だが、またまた彼はALCATRAZZまでも脱退してしまうおかげで、後任で入ったスティーブヴァイはリハーサル四時間でステージに立たされるは、物を投げつけられるはと、とてつもなくひどい思いをしまくってしまう。

 そして、イングウェイはソロプロジェクトYNGWIE J MALMSTEEN RISING FORCEを結成、最強のインストアルバムといえる1STアルバムのRISING FORCEを発表、北欧を感じさせるドラマチックな曲の上で水晶のように輝くギターが鬼気迫るように泣く、彼のスタイルを作り上げる。
 その後もMARCHING OUT、TRILOGYといった名盤でも彼の初期に見られる輝くようなギターの舞うドラマチックなHRサウンドが聴ける、またこのころはジェフスコットソートやマークボールズといった素晴らしいハイトーンシンガーの驚異的な歌も聴き所である。
 しかし、彼は水晶のようなギターサウンドを徐々に失っていく事故に見舞われる。彼の運転する車が木に激突し、何日も意識が戻らなかったのだ。また意識が戻った後も手がしばらく動かなかった。幸いイングウェイはリハビリによりギターを弾くことができるようになった。
 その後、イングウェイはジョーリンターナーという元RAINBOWの超有名シンガーをバンドに迎え入れアルバムを製作、このころのイングウェイバンドは最高のメンツであると思う。ジョーにイングウェイ、そしてヨハンソン兄弟、このメンツでODYSSEYを発表、今までのイングウェイより歌を前面に持ち出す作風により、イングウェイでもっとも人気のあるアルバムの一つになった。アルバム製作の途中、最愛の母を亡くしたり、事故にあったりと大変なことがありながら、このような名作を作ってしまうところは驚異としかいいようがない。だがこのメンツもソ連を含むワールドツアーの後に解体、初めてソ連でのライブしたのはイングウェイがライブしたのに、レコード会社がそれをむりやりBON JOVIにしてしまったことや、新しいインスピレーションを求めてのことではなかったんだろうか。

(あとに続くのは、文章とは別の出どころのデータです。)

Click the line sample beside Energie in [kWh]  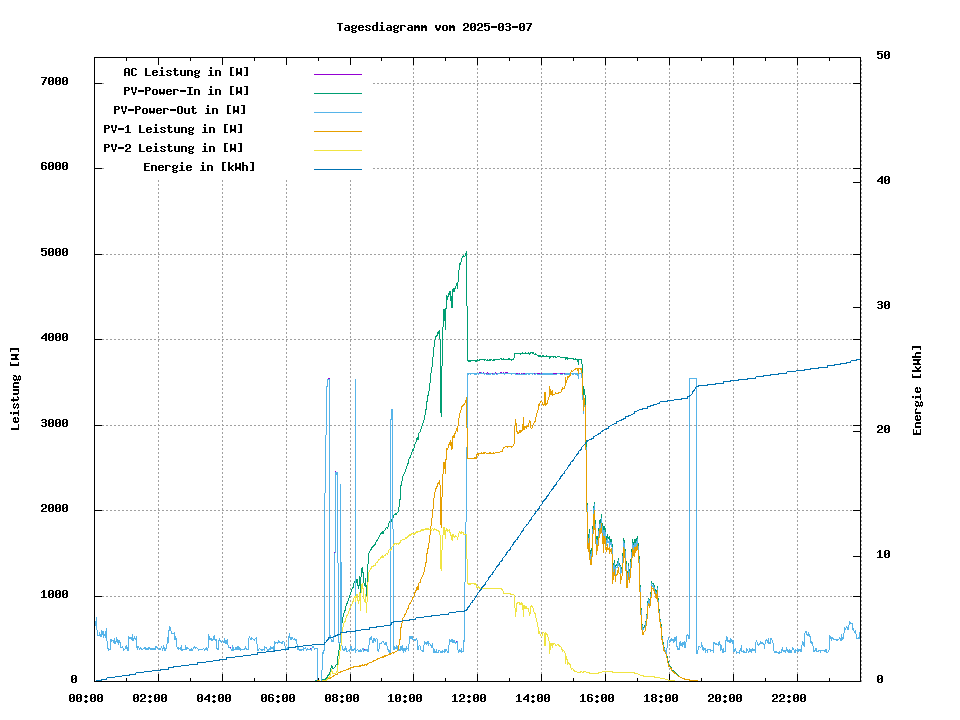click(x=337, y=169)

 イングウェイはメンバーを探している間、時間稼ぎでソ連でのライブをTRIAL BY FIRE:LIVE IN LENINGRADとして発表、このアルバムを聴くとジョーのいたRISING FORCEがどれほどすごいバンドであったかをわかってもらえるはずである。

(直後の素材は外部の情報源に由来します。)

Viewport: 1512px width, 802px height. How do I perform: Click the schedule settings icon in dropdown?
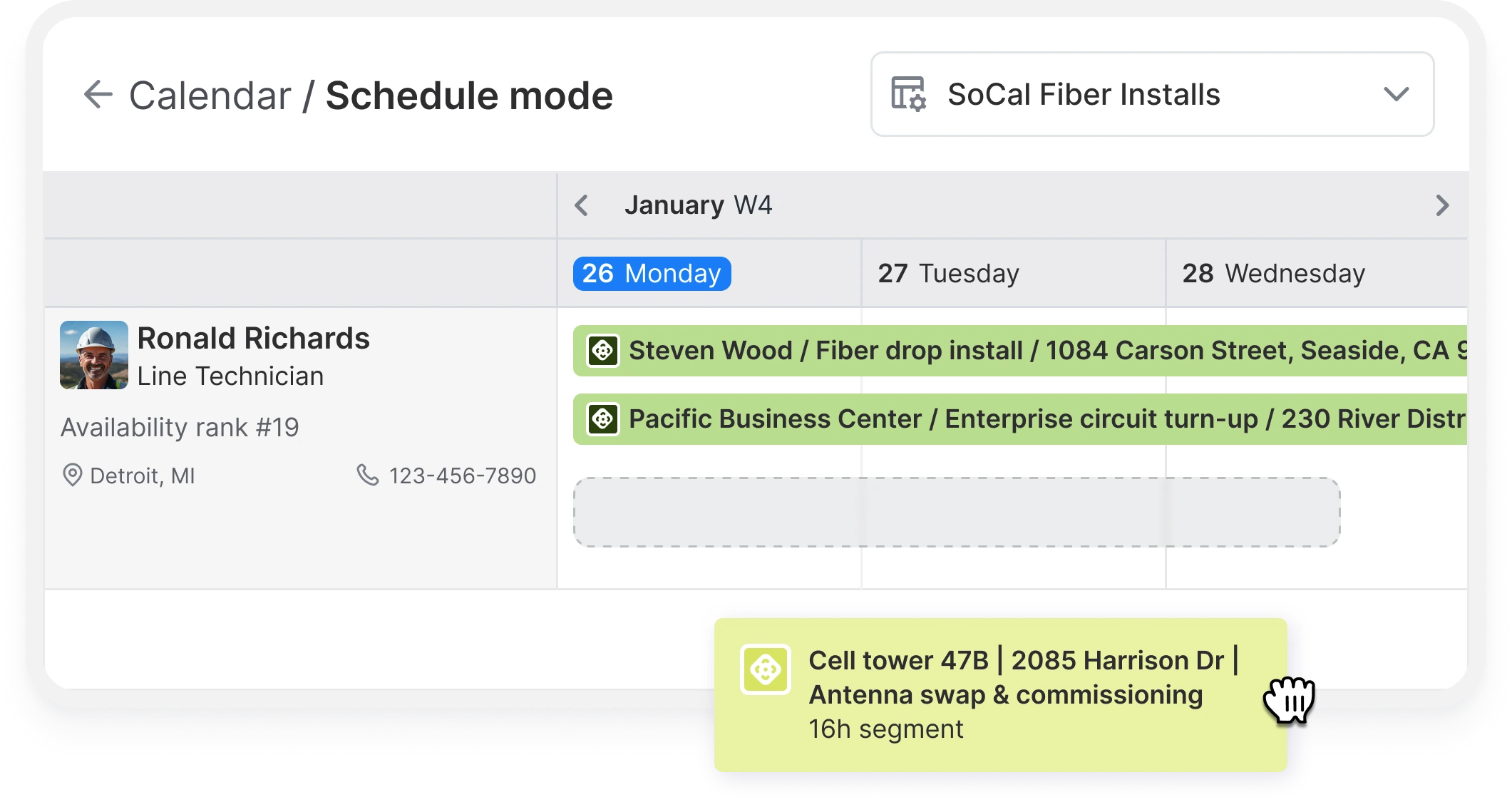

 そして、彼は全員がスウェーデン人のニューバンドを作り、彼の作品でもっとも北欧色の強い名盤ECLIPSを発表。この作品で聴けるヨランエドマンのどこか頼りない歌は後のSTRATOVARIOUSのティモコティベルトなんかに影響を与えてると思われる。
 この後、イングウェイはFIRE AND ICEを発表、このアルバムは日本で初登場1位という快挙を達成するが、このころから彼自身の肥大化、ギターソロの手癖かが進み、ファンにもどこか味気なさを感じさせるようになる。
 その後も順調にアルバムを作りつづけるイングウェイ、元LOUDNESSの歌うマーシャルマイクヴィサーラを迎えて作った彼の人気作SEVENTH SIGN、前作の焼き直しのようでなんだかつまらないMAGNUM OPUS、そして高田延彦のテーマを収録したミニアルバムI CAN'T WAIT、このころにはアメリカにおいて超嫌われ者と認知される。ある雑誌で今年の悪い事というコーナーにおいて、カートコバーンの死などと並んでイングウェイマルムスティーンと名前がボンと並んでいたという。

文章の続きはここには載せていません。